Instruction:
Change "coordinate pair" to "point" in everything from the start of the records down to the line containing "Looking at the", and leave all other text unchanged. Omit the pictures from your answer.

[Screenshot and document pointing data]
════

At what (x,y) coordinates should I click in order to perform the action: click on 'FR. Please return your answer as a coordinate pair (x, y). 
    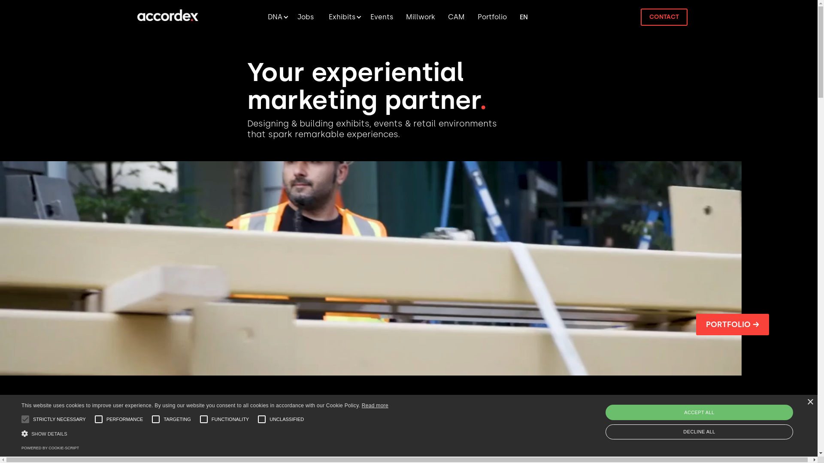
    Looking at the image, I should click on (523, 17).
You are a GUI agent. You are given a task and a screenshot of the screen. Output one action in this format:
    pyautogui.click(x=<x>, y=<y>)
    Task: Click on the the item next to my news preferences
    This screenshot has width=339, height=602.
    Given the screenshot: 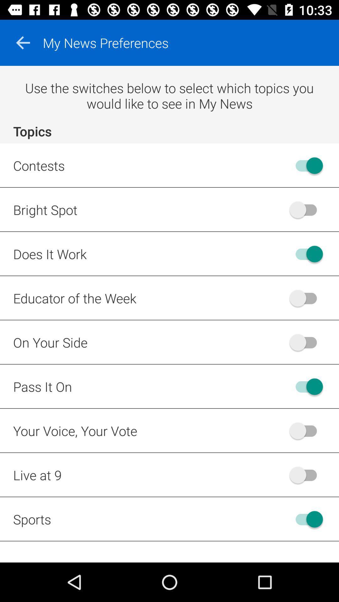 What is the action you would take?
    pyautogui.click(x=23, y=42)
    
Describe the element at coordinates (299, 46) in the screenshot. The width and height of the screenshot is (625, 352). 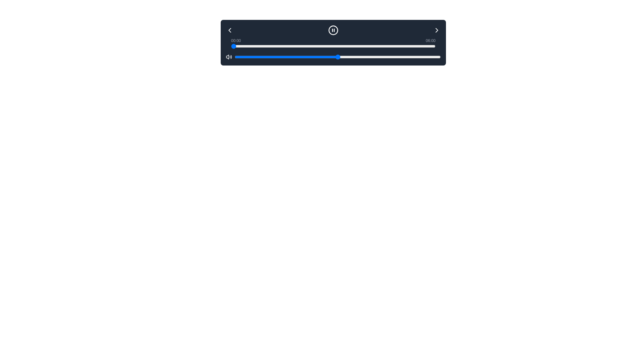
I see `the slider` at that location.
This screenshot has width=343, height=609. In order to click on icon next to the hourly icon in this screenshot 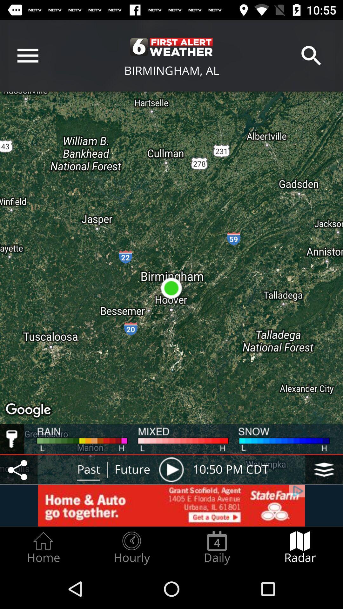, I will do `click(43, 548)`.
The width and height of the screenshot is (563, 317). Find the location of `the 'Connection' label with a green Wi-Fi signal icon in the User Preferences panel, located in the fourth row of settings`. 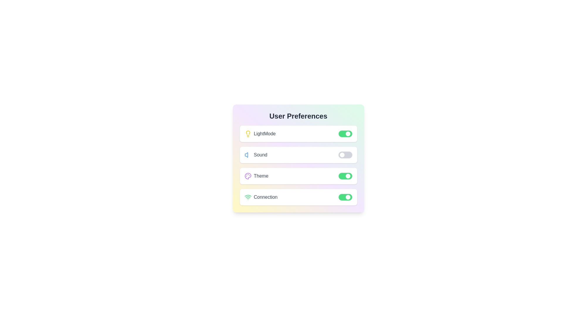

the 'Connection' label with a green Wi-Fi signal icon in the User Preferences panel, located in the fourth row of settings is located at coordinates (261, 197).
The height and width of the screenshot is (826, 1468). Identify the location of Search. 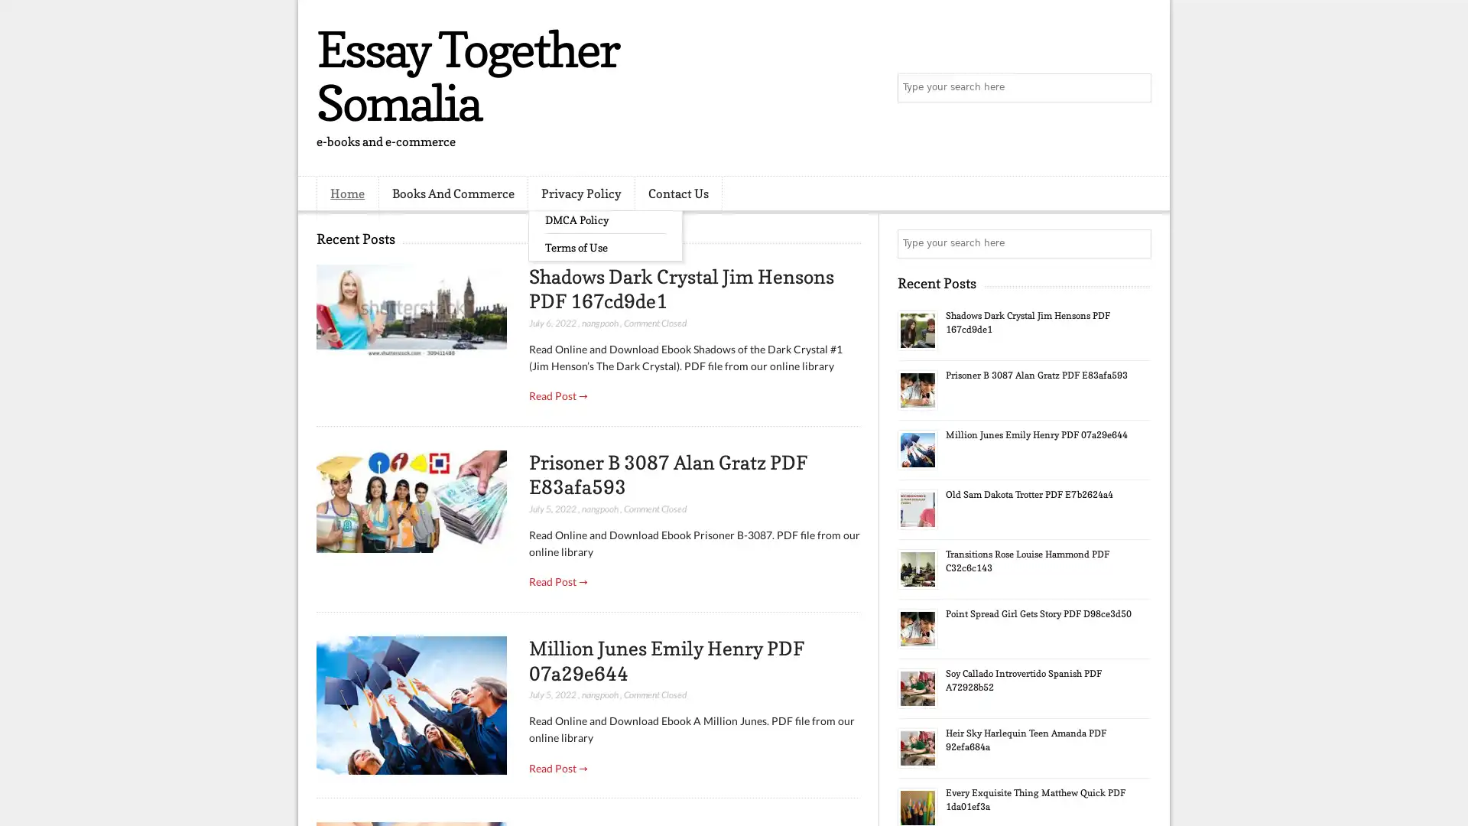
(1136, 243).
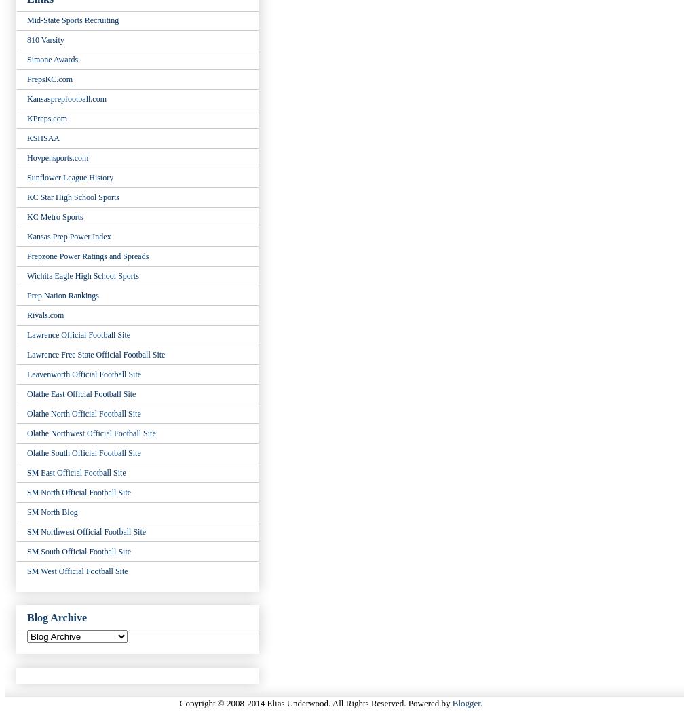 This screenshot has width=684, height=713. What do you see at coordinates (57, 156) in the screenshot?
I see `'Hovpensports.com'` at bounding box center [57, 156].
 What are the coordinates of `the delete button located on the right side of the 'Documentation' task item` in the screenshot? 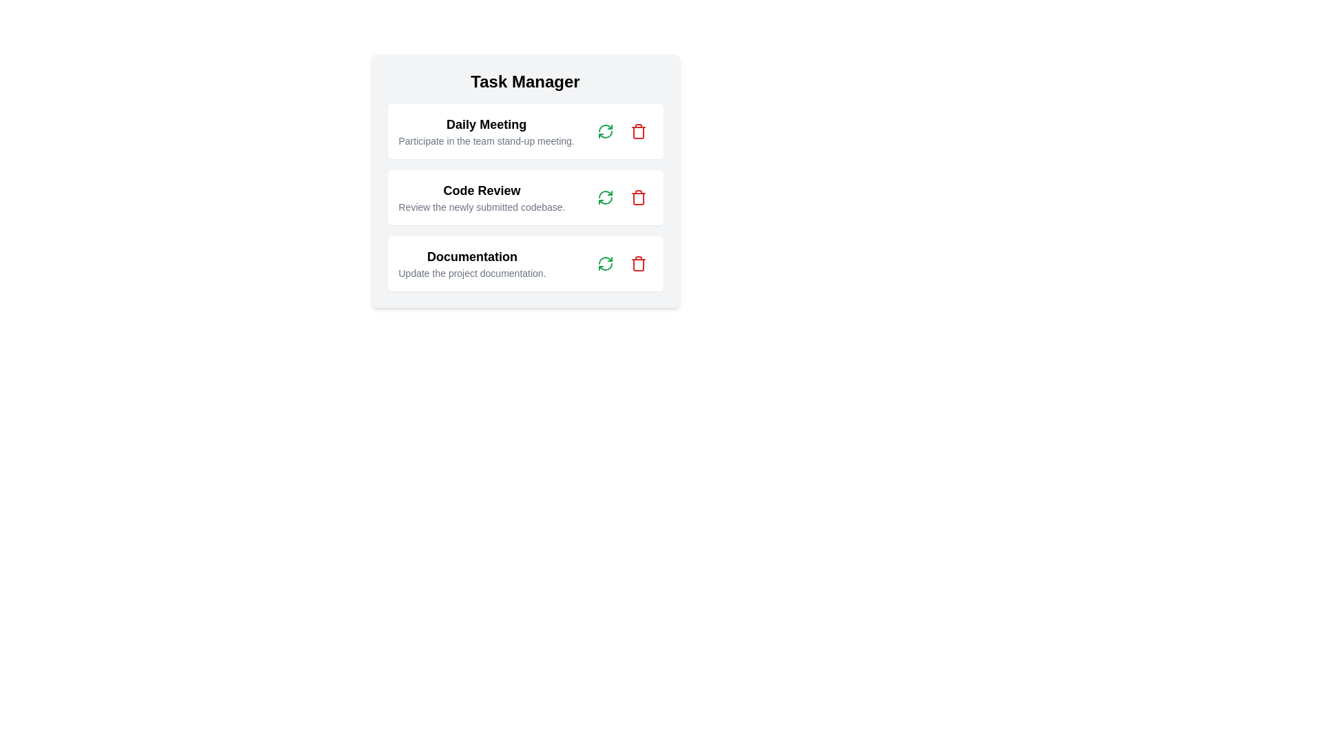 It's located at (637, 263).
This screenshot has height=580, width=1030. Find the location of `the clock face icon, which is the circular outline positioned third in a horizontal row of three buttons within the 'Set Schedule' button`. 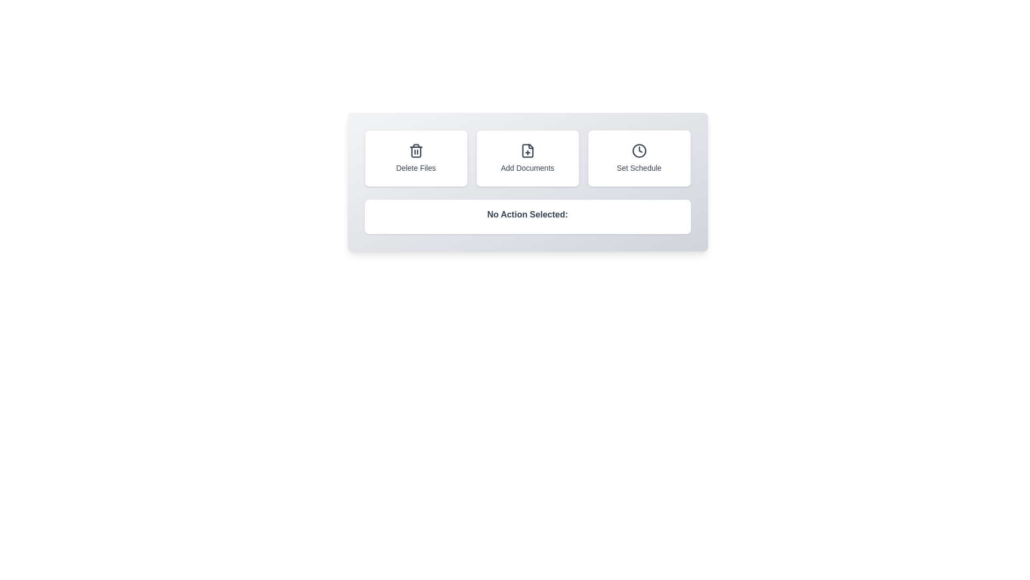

════

Result of the task:
At what (x,y) coordinates should I click in order to perform the action: click on 'FR. Please return your answer as a point (x, y). 
    Looking at the image, I should click on (523, 17).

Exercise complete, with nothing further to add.